Working from home is not for everyone, and if you're accustomed to being around coworkers, or if you particularly enjoy the social aspects of your job, you may struggle to find your way in a fully-remote world. Not all tech companies work remotely, so don't let this warning discourage you from getting into the sector, but be aware that remote work is becoming increasingly common. Ask questions about the team's work style in your interviews, and examine yourself to determine what you're looking for, and what sort of environment you believe you can succeed in.

Getting Started

If you have a college degree, have some sort of other professional work experience, or know some rare technical skills - this may not apply to you, but for the average person who has worked as a mechanic or bartender or clerk, getting started in tech can seem impossible. I'll tell you how I got started and offer some ideas for how you might be able to move faster than I did.

There exist many 6-week bootcamps that promise to prepare you for a job as a developer.
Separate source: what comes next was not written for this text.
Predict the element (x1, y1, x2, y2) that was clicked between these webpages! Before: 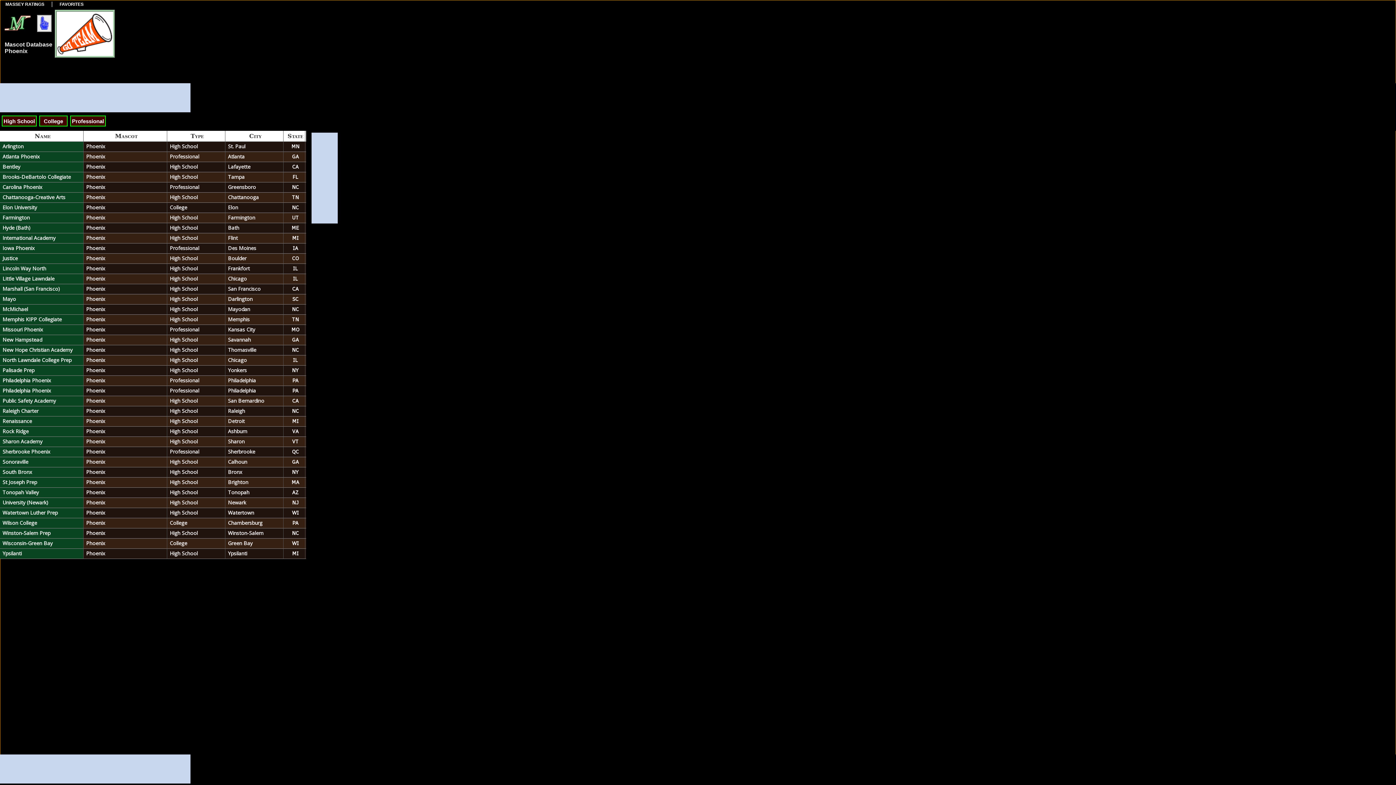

I think those programs work for some people, and I personally know at least one person who was able to kickoff a real career after a bootcamp, but they certainly aren't for everyone - and it's often an expensive way to find out which of those types of people you are. One thing they do provide is structured learning, which can be very difficult for people to manage for themselves. They also provide oversight and coaching, which can make a big difference in the learning process.

My Story

I learned how to code, mostly on my own. My learning would have happened much more quickly if I had taken a project-based approach, and if I had taken on better mentorship. I spent years stuck in the tutorial-loop, revisiting familiar concepts and picking up new fragments of knowledge, but never really "pushing through" to full mastery. Without question, I have learned the most technical skills on the job, in situations where my work forced me to solve a real problem. If you're teaching yourself programming, I recommend trying to build real projects, not just passively following tutorials forever.

Launch Your Journey

I hope some part of this is helpful to someone looking to begin a career in tech. I suggest you attend Meetups, go on LOTS of interviews, and keep tweaking your resume - paying attention to which parts get positive or negative feedback from hiring managers.